Those Who Had Boosters More Likely To Get Covid Than The Unjabbed

covid boosters

Those who had the Covid-19 booster jabs in 2023-2024 were more likely to get covid than those who were unvaccinated, according to a new study.

The study published by the Annals of Internal Medicine, was conducted through the U.S. Veterans Health Administration (VHA). Data from VHA’s comprehensive electronic health record system was analyzed to compare outcomes between people who had received the booster and those who hadn’t.

The Defender reports: The researchers found that vaccine efficacy against COVID-19 infection was -3.26%, indicating “a statistically significant higher infection rate in vaccinated individuals compared to the unvaccinated control group,” according to Nicolas Hulscher, who first reported the study on Substack.

They also found low and rapidly waning efficacy against hospitalization and death among those who had taken the vaccine.

“Our findings call for accelerated efforts to develop new vaccination strategies that could provide higher and more sustained protection in the current era of COVID-19,” the researchers concluded.

The U.S. Food and Drug Administration approved the boosters before clinical trials for efficacy were conducted The researchers said it is “impossible to conduct such trials and still make the vaccine available” in time for respiratory virus season when cases are likely to surge.

“It was, therefore, uncertain how much additional protection the vaccine would provide in a population which by then had substantial levels of natural immunity due to prior infections and vaccine-induced immunity due to prior vaccinations and potential immune imprinting,” and in the context of evolving vaccine variants, they wrote.

Real-world studies of vaccine efficacy are needed to understand if the boosters are effective.

The authors analyzed the VHA electronic health record data system, which has data on over 9 million veterans, most of whom are older and have “a high burden of underlying medical conditions.”

They identified people in the database who had taken the boosters and compared their outcomes with similar people who had not. They analyzed data collected between Oct. 2, 2023, and Jan. 3, 2024.

The authors identified approximately 590,000 people out of the 9 million records who took the XBB.1.5 booster. The researchers then used a statistical algorithm to choose the same number of people from the unvaccinated cohort who they thought best matched the vaccinated cohort according to measured variables using a statistical algorithm.

Those who chose to get vaccinated were older and chronically sicker.
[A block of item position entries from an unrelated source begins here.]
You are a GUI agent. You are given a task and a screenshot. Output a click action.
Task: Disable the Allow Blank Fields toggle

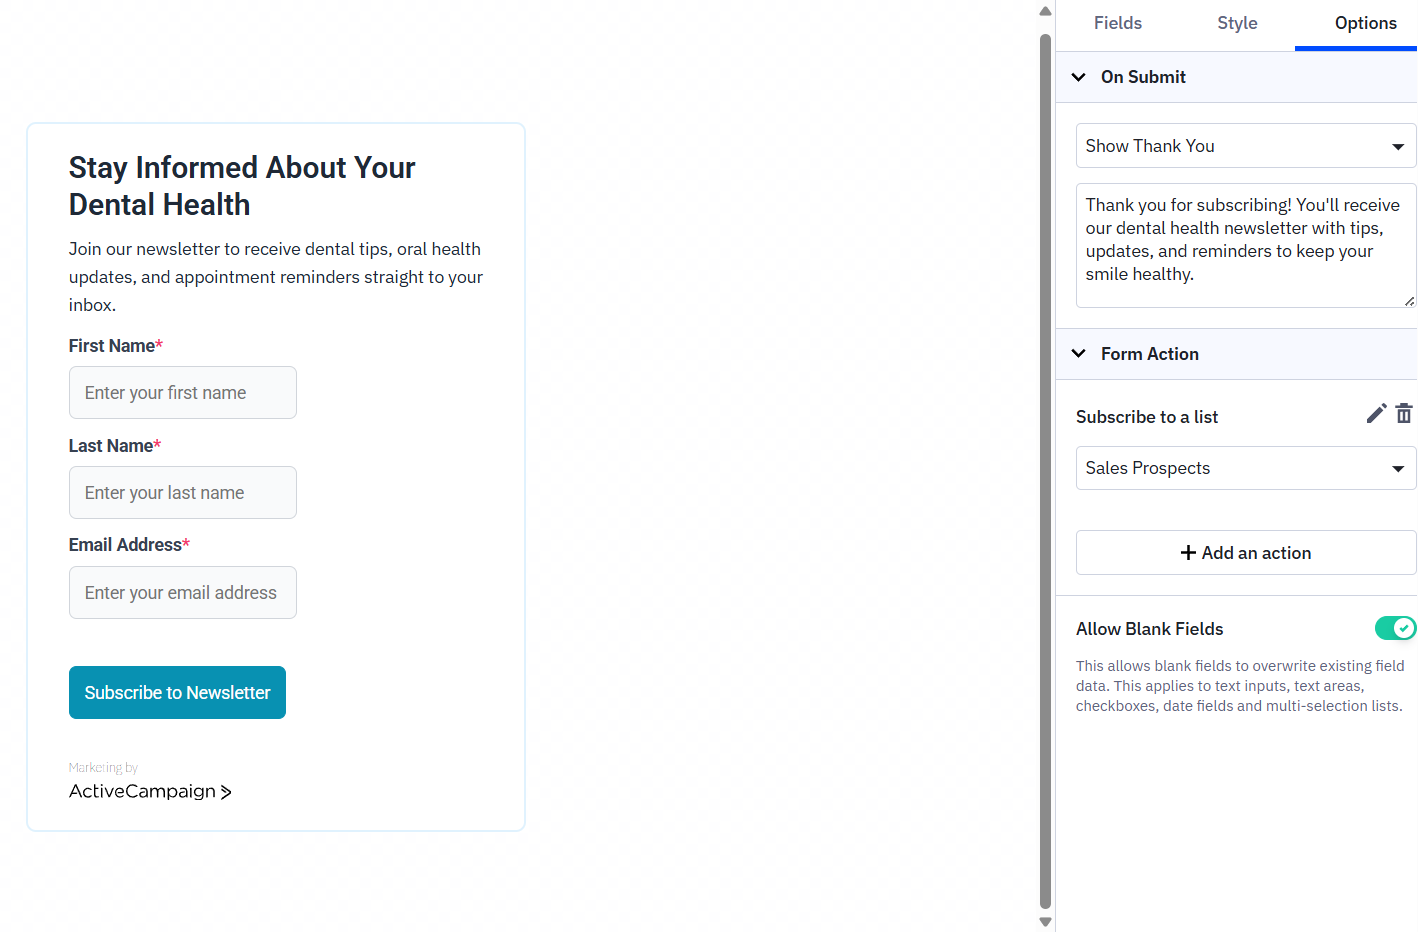1395,628
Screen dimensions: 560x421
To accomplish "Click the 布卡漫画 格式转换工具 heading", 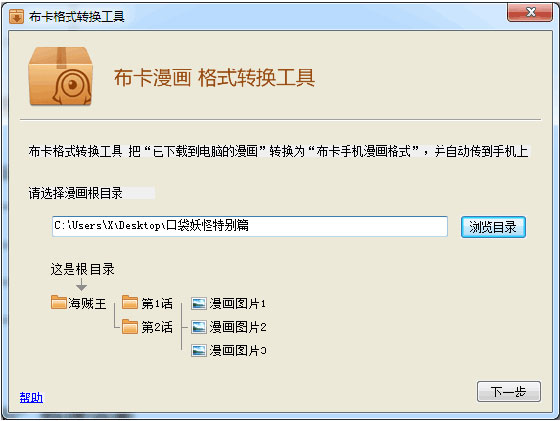I will coord(214,77).
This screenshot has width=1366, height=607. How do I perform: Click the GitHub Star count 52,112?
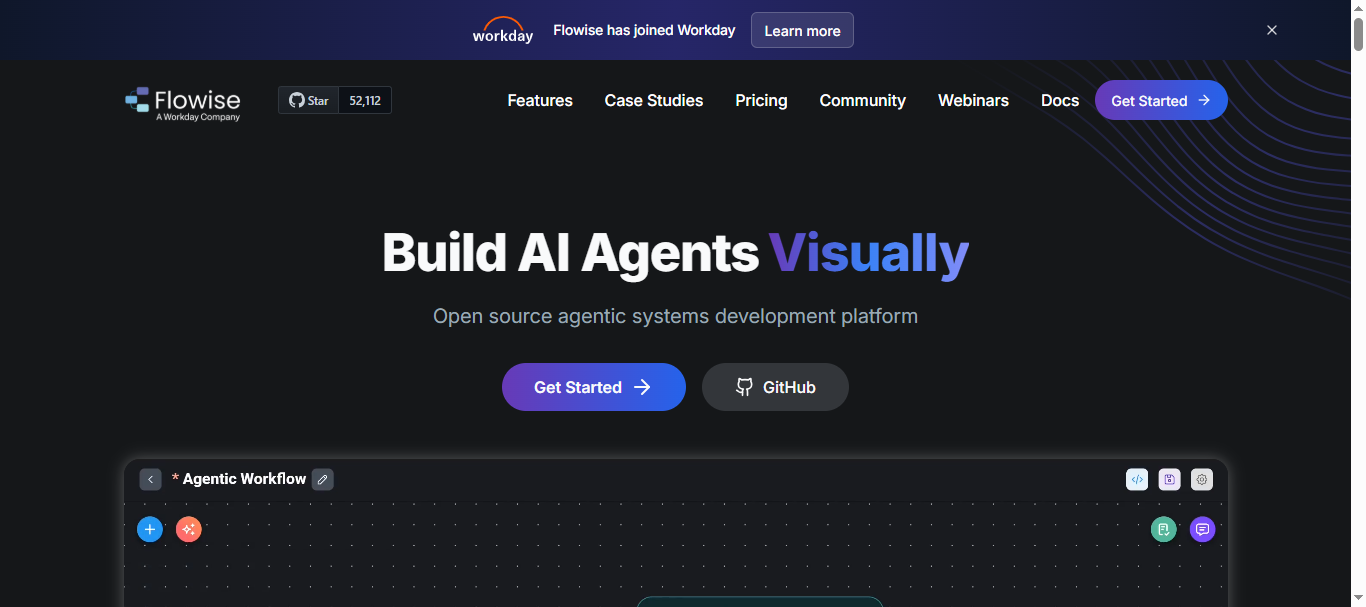[x=365, y=100]
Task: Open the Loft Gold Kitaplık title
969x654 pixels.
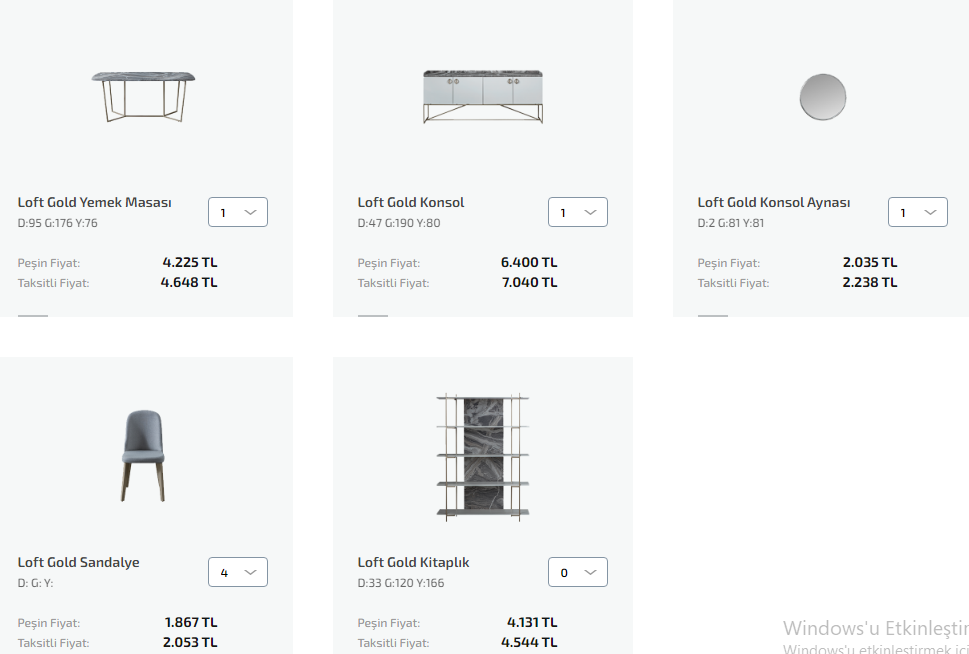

On average, they were 7.1 years older, 46.8% more likely to have chronic kidney disease, 41.9% more likely to have diabetes, 45.1% more likely to have chronic heart disease, 65.3% more likely to have chronic heart failure, 38.3% more likely to have chronic lung disease, 36.0% more likely to suffer from dementia.

They had more comorbidities, a higher Care Assessment Need score for mortality, more primary care encounters in the last two years, more recent COVID-19 vaccinations, more recent COVID-19 infections, and were 74.1% more likely to have received an immunosuppressive or cancer treatment within the last year.

Commenting on the methodology, Children’s Health Defense Senior Research Scientist Karl Jablonowski said, “I would not cry foul, but it would certainly have strengthened their paper with trivial effort to also include the health outcomes for the unmatched group” — meaning the rest of the unvaccinated cohort in the records.

Jablonowski said it also would have strengthened the paper if the authors had included the rate of non-SARS-CoV-2 respiratory infections, hospitalizations and deaths among the groups studied.

“The authors would argue that such measurements are outside the scope of vaccine effectiveness, and they would be correct,” Jablonowski said. “The measurements are however squarely within the scope of vaccine safety.”

The authors found that over a mean follow-up of 176 days, vaccine efficacy was -3.26 against SARS-CoV-2 infection, 16.64% against SARS-CoV-2-associated hospitalization and 26.61% against SARS-CoV-2-associated death. They noted the “relatively low” efficacy against hospitalization and death “declined rapidly over time.”

The authors did not explain why efficacy may have been negative.